Slain reporter's unfinished torture story published

Anna Politkovskaya’s newspaper today published an unfinished article on torture in Chechnya that the journalist had been working on when she was killed.

Slain reporter's unfinished torture story published

Anna Politkovskaya’s newspaper today published an unfinished article on torture in Chechnya that the journalist had been working on when she was killed.

The article, in Novaya Gazeta newspaper, accompanied by graphic images taken from a video, described the alleged torture by Kremlin-backed Chechen security services of two young men branded terrorists.

The video was apparently shot by the people committing the torture, and four pictures reproduced in the paper were accompanied by a Russian translation of the torturers’ expletive-filled conversation in Chechen about how hard it was to kill the victims.

The photos, which were also reproduced in colour on the paper’s website, showed the head and torso of a camouflage-clad man lying in a pool of blood, apparently dead, a man’s face covered in rivulets of blood, and apparently the same man’s body slumped over with what the caption described as a knife sticking out of the area around the ear.

“Are we fighting legally against lawlessness?” Politkovskaya asked in the article. “Or are we thrashing them with our own lawlessness?”

The story included written testimony from a Chechen who was extradited from Ukraine to a Chechen government office in Grozny, where he was allegedly hung by his hands and feet from a pole and beaten, subjected to electric shock and suffocated with a bag over his head to force him to confess to killings he said he did not commit.

He made the confession to journalists, whom he told – on his interrogators’ orders – that his injuries were sustained during an escape attempt, the article said.

“When prosecutors and judges work not for the law and punishment of the guilty, but on political orders and in pursuit of anti-terrorist aims that are pleasing to the Kremlin, then criminal cases multiply like hot cakes,” Politkovskaya wrote.

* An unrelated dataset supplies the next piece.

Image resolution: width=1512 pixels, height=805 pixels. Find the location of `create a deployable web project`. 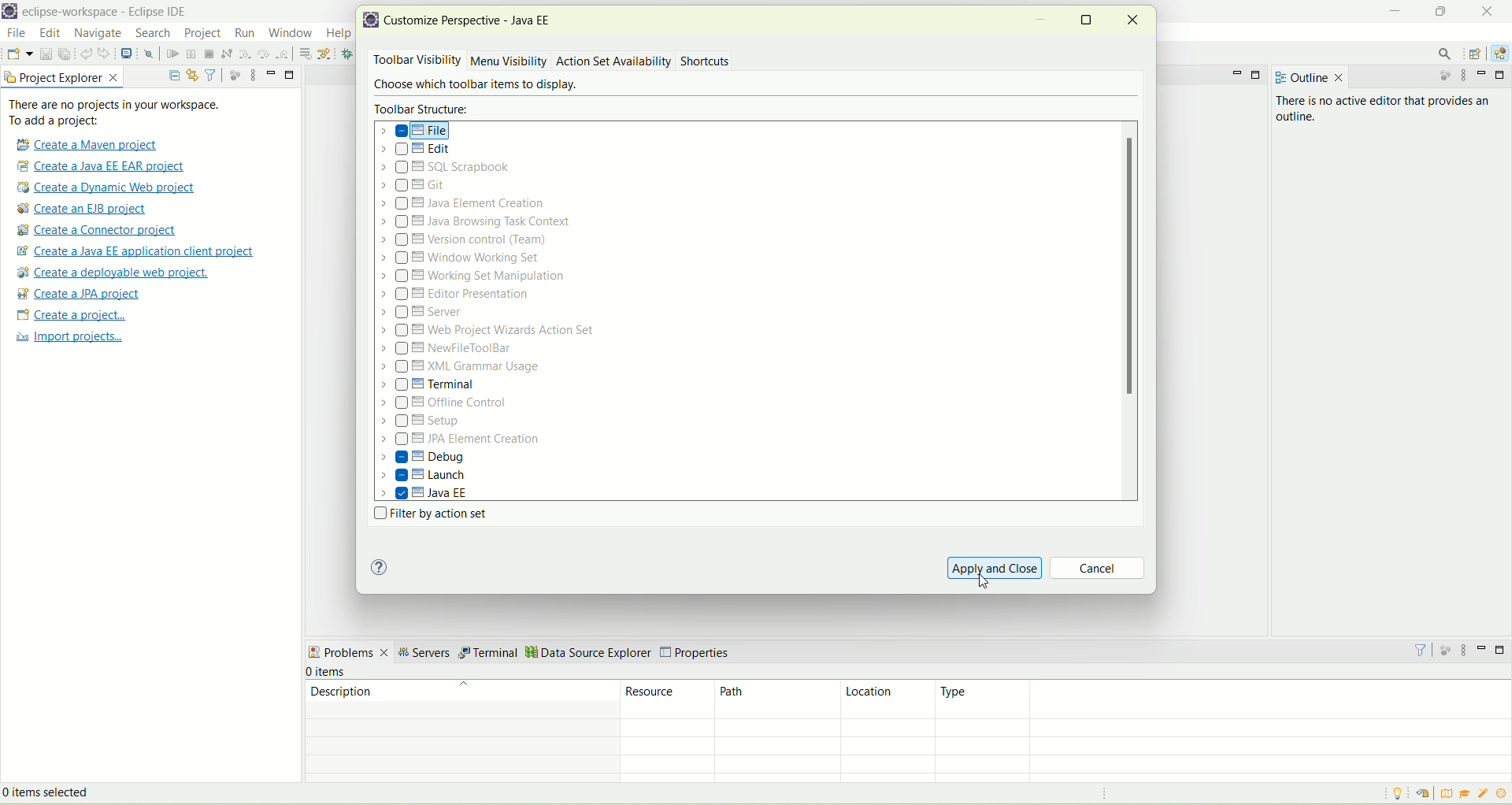

create a deployable web project is located at coordinates (111, 273). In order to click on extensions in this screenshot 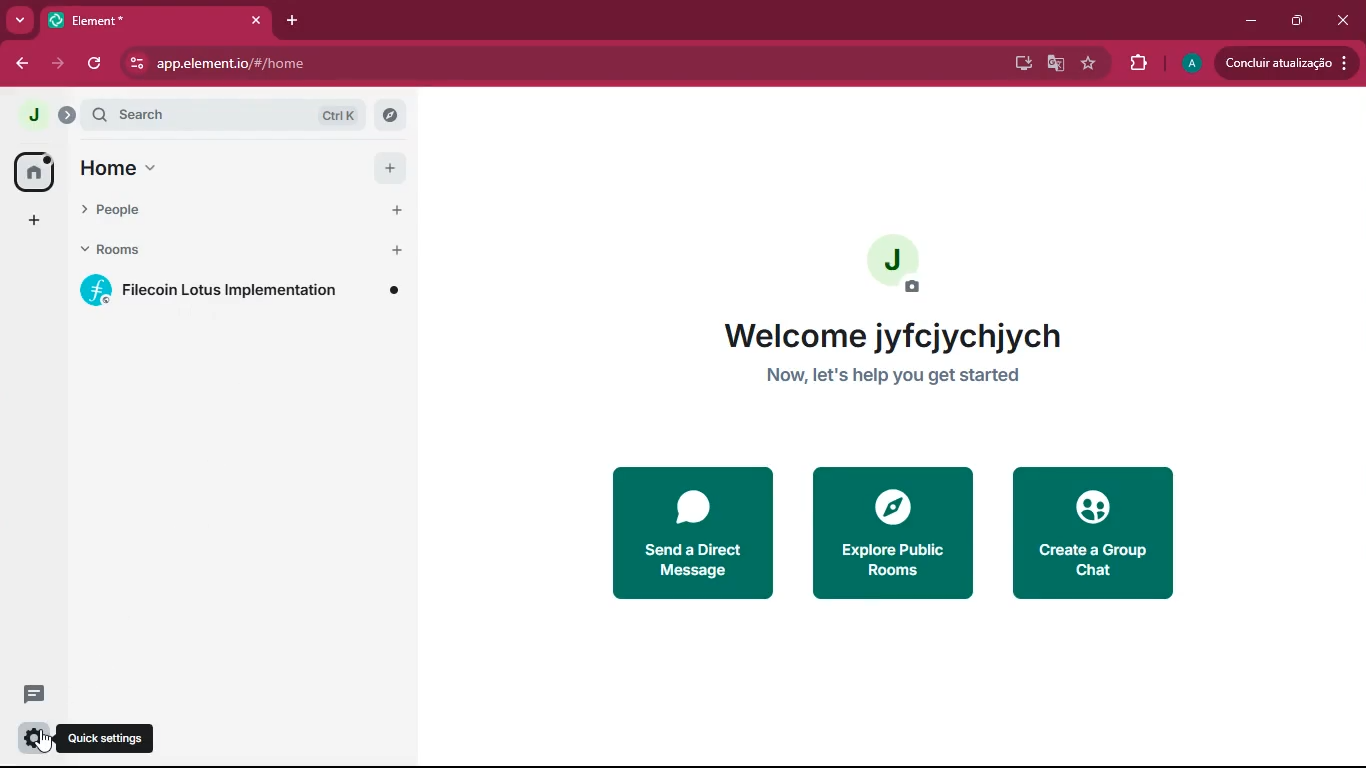, I will do `click(1132, 64)`.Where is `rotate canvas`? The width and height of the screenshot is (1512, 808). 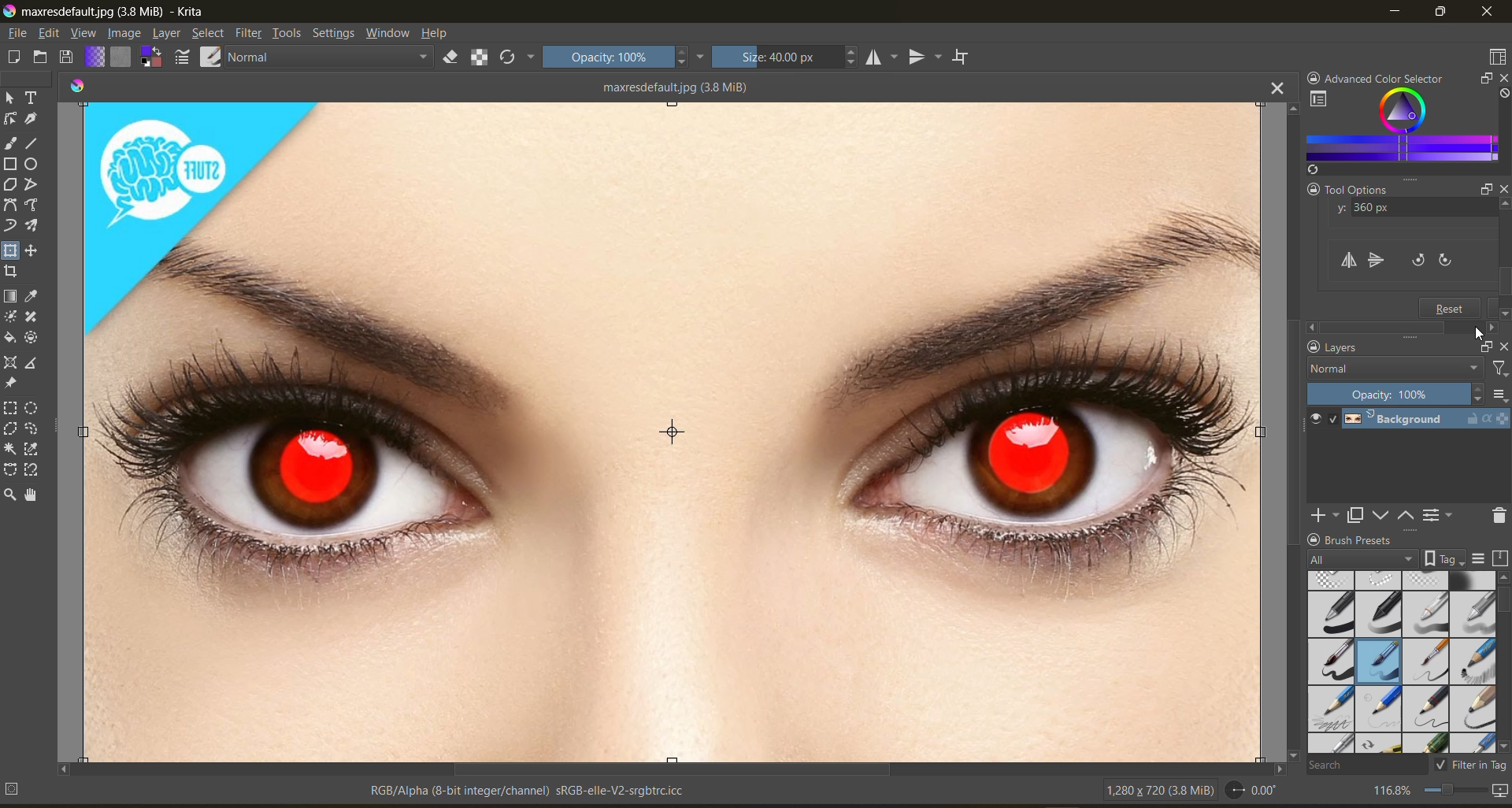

Some colleagues thought Politkovskaya’s killing on Saturday could have been connected with the story. She had told Radio Liberty last week that she was working on a story on torture, and that she was serving as a witness in criminal investigations into allegations of torture in Chechnya.

Chechen prime minister Ramzan Kadyrov repeated his denial of having had any part in her killing.

“I don’t kill women and never have. Women should be loved; for us Chechens, a woman is sacred,” he said. “I think that those who ordered Anna Politkovskaya’s murder wanted to blacken me.”